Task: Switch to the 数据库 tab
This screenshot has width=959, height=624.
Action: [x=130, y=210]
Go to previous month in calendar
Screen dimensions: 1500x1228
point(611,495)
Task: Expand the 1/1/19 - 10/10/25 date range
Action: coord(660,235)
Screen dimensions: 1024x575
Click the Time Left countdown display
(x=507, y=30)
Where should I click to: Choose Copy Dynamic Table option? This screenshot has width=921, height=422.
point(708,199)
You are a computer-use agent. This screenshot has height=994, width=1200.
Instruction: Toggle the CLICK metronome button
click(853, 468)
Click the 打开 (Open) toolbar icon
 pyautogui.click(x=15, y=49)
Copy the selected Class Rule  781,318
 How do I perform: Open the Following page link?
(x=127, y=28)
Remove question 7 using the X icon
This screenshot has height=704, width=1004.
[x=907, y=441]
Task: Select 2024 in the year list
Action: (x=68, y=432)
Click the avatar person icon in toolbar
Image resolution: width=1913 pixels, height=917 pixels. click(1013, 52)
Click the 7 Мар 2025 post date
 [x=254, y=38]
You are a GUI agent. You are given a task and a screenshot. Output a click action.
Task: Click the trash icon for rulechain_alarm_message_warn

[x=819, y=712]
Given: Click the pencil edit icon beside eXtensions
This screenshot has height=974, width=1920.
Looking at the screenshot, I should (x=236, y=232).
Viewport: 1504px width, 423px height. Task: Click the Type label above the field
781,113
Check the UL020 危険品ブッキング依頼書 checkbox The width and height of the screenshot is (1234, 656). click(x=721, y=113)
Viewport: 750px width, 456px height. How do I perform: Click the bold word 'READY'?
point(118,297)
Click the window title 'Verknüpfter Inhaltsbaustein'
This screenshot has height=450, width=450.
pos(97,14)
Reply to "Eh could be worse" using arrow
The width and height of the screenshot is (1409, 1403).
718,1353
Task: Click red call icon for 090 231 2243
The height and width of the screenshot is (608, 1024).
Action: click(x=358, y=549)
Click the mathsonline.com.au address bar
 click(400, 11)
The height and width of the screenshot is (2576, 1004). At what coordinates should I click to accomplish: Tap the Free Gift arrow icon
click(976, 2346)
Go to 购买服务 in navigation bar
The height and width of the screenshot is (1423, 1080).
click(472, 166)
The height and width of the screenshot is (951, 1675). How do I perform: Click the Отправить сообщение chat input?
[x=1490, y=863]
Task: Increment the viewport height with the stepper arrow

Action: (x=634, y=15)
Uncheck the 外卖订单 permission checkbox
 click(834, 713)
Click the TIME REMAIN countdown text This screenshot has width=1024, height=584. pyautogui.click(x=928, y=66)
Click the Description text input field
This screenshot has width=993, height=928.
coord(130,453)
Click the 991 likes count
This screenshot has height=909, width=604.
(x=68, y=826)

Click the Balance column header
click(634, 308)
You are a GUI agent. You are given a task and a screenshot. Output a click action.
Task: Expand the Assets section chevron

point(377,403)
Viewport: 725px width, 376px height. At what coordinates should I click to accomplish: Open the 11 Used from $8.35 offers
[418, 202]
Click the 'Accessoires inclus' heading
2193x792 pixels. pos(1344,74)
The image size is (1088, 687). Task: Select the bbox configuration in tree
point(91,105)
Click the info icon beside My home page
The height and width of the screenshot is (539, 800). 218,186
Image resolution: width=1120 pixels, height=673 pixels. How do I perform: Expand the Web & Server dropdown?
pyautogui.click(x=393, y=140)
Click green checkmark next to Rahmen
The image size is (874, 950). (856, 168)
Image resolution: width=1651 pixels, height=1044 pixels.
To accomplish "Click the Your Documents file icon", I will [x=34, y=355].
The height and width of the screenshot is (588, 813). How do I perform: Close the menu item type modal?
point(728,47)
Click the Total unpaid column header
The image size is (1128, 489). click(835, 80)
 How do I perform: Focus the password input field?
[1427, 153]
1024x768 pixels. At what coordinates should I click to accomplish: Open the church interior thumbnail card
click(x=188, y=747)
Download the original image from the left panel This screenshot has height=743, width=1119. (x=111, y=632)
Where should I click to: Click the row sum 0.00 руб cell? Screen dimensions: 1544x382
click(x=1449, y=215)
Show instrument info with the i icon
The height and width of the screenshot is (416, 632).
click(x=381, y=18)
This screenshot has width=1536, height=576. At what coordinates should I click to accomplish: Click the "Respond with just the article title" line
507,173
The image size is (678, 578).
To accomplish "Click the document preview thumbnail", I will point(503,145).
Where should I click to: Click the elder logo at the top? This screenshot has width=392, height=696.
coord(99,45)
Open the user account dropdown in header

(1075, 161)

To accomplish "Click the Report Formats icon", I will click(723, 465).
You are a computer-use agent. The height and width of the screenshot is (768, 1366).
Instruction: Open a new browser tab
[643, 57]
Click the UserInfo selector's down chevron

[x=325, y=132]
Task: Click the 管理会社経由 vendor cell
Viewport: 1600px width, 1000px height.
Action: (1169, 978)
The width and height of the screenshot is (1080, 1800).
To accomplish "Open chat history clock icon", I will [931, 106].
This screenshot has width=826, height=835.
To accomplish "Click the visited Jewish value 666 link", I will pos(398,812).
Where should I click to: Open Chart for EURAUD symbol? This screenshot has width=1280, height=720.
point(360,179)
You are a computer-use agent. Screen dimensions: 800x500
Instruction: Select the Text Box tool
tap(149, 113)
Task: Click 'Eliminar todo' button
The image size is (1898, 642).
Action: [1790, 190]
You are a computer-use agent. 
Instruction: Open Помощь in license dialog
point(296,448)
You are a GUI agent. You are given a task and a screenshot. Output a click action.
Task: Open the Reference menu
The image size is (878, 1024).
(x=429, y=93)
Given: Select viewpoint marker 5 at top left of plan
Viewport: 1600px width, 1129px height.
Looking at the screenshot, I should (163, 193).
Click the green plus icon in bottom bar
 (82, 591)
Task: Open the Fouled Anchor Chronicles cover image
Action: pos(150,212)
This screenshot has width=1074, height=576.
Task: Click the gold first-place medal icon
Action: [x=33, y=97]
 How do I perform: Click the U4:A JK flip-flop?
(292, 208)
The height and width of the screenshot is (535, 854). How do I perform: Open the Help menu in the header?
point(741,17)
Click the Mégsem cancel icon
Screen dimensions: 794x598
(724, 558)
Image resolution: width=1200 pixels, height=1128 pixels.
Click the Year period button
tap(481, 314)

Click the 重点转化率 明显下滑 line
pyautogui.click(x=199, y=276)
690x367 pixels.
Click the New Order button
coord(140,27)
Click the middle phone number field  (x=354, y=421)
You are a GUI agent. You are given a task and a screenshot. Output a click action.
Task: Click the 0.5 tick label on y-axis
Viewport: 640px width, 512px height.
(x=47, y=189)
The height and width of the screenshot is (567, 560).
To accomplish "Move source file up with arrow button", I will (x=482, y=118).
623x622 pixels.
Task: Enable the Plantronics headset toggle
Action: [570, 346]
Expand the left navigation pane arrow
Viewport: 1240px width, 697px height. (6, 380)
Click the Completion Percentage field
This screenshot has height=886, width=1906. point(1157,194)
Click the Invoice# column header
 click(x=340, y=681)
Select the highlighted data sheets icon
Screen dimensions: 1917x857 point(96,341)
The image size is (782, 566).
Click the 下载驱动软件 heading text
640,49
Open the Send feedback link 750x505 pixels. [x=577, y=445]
* * *
Task statement:
Please print the lines from the start of the records up to and including the line with "Given: Click the", copying each one exactly and leaving out the rest.

Answer below:
Task: Switch to the 数据库 tab
This screenshot has width=959, height=624.
Action: [x=130, y=210]
Go to previous month in calendar
Screen dimensions: 1500x1228
point(611,495)
Task: Expand the 1/1/19 - 10/10/25 date range
Action: coord(660,235)
Screen dimensions: 1024x575
Click the Time Left countdown display
(x=507, y=30)
Where should I click to: Choose Copy Dynamic Table option? This screenshot has width=921, height=422.
point(708,199)
You are a computer-use agent. This screenshot has height=994, width=1200.
Instruction: Toggle the CLICK metronome button
click(853, 468)
Click the 打开 (Open) toolbar icon
 pyautogui.click(x=15, y=49)
Copy the selected Class Rule  781,318
 How do I perform: Open the Following page link?
(x=127, y=28)
Remove question 7 using the X icon
This screenshot has height=704, width=1004.
[x=907, y=441]
Task: Select 2024 in the year list
Action: (x=68, y=432)
Click the avatar person icon in toolbar
Image resolution: width=1913 pixels, height=917 pixels. click(1013, 52)
Click the 7 Мар 2025 post date
 [x=254, y=38]
You are a GUI agent. You are given a task and a screenshot. Output a click action.
Task: Click the trash icon for rulechain_alarm_message_warn

[x=819, y=712]
Given: Click the pencil edit icon beside eXtensions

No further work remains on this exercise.